In so doing it at least begins to shed light on the ultimate problem that Taylor Branch did well to identify: namely, the inordinate power allocated to coaches and corporate sponsors in high-revenue programs, which over time has compromised the moral credibility of the NCAA and its partner institutions. Beyond the power and influence schools give many coaches, media corporations like ESPN grant them commanding national platforms and visibility, while shoe and apparel companies, exploiting third-world laborers, supplement their already exorbitant incomes. As Branch reports, Sonny Vaccaro—a bona fide high-stakes huckster who “built sponsorship empires successively at Nike, Adidas and Reebok”—told a room full of NCAA, college and university administrators in 2001, “I’m not hiding. We want to put our materials on the bodies of your athletes, and the best way to do that is to buy your school. Or buy your coach.”
At which point both Team Market and Team Reform are forced to confront a paradox at the crossroads of elite college sports and the contemporary university. Team Market would “let the money flow where the market wants it to flow,” but that money has already served to encourage a Romanized spectacle with little connection to the presumed goals and values of institutions of higher learning. Team Reform would insist on maintaining collegiate amateurism, but they’ve allowed the likes of Nike, ESPN and Sonny Viccaro to buy their school and their coach. Former Texas football coach Mack Brown has summed up the result as well as anybody: “When you hear presidents and athletic directors talk about character and academics and integrity, none of that really matters,” he told the New York Times. “The truth is, nobody has ever been fired for those things. They get fired for losing.”
Shocking as it may be that Brown (now an analyst for ESPN after being fired by Texas) made this statement openly to a respected news organization, the implications go deeper than nostalgia for amateur ideals, or politically correct claims of exploitation. Vacating the philosophical justification for college sports at the highest levels of competition, we’re ultimately left with the perception that athletes, both amateurs and professionals, are merely utilitarian devices to maximize the pleasure of viewers and the material profit of shareholders. In which case, the real shame of college sports is not that athletes aren’t being paid, but that the commodification of their activities has rendered athletic endeavors incommensurate with the democratic, intellectual and moral values higher education was founded to preserve. Without maintaining a relationship to those values, or reestablishing an educational purpose for the existence of elite college athletics, Team Reform and Team Market can do little more than quibble over the structure of a corrupt circus, in a feeble attempt to redistribute the bread more evenly.

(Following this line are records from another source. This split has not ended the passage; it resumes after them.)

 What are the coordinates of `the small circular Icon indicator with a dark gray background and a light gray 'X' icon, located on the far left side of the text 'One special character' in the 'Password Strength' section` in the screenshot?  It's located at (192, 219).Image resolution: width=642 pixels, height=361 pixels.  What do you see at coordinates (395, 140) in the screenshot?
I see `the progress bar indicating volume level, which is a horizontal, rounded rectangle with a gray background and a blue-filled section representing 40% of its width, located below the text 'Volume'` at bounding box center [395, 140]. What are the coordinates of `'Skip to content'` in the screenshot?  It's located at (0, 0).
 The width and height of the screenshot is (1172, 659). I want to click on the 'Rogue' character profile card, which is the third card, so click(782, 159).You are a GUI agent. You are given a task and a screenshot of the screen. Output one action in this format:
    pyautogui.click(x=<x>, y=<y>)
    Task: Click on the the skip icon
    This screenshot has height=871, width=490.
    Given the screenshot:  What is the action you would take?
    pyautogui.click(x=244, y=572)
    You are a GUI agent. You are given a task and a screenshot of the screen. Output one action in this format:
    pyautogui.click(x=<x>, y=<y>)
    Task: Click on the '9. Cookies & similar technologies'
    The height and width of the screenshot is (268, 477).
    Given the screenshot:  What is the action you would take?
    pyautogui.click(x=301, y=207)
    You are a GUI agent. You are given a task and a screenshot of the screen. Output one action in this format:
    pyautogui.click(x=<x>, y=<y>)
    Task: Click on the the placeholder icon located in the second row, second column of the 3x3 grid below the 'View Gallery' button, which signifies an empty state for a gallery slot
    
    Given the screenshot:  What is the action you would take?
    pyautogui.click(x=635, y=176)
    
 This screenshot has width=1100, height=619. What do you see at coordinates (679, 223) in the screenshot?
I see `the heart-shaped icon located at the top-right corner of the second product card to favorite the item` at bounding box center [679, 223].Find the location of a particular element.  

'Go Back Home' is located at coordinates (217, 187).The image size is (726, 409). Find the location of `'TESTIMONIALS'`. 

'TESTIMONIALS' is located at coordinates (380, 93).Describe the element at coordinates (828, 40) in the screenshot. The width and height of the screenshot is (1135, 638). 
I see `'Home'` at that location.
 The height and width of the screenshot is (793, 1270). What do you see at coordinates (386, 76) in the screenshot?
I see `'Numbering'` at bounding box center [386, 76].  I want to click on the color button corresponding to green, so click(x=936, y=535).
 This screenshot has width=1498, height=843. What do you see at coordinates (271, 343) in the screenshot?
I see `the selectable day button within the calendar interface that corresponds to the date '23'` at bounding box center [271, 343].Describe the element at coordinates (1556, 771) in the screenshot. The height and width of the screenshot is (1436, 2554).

Perhaps, if they were successful, then players like Shabazz Napier and UConn’s “Hungry Huskies” would end up getting “something in return” for their triumphant run through March Madness. Perhaps Taylor Branch, Joe Nocera and Andy Schwarz will celebrate the fact that future NCAA champions will be rewarded with all manner of monetary gain, copious nourishment, and trips to Cabo San Lucas. But as Leon Kass has put it, “the materialistic view of life, though it may help put bread on the table, cannot help us understand what it means to eat.”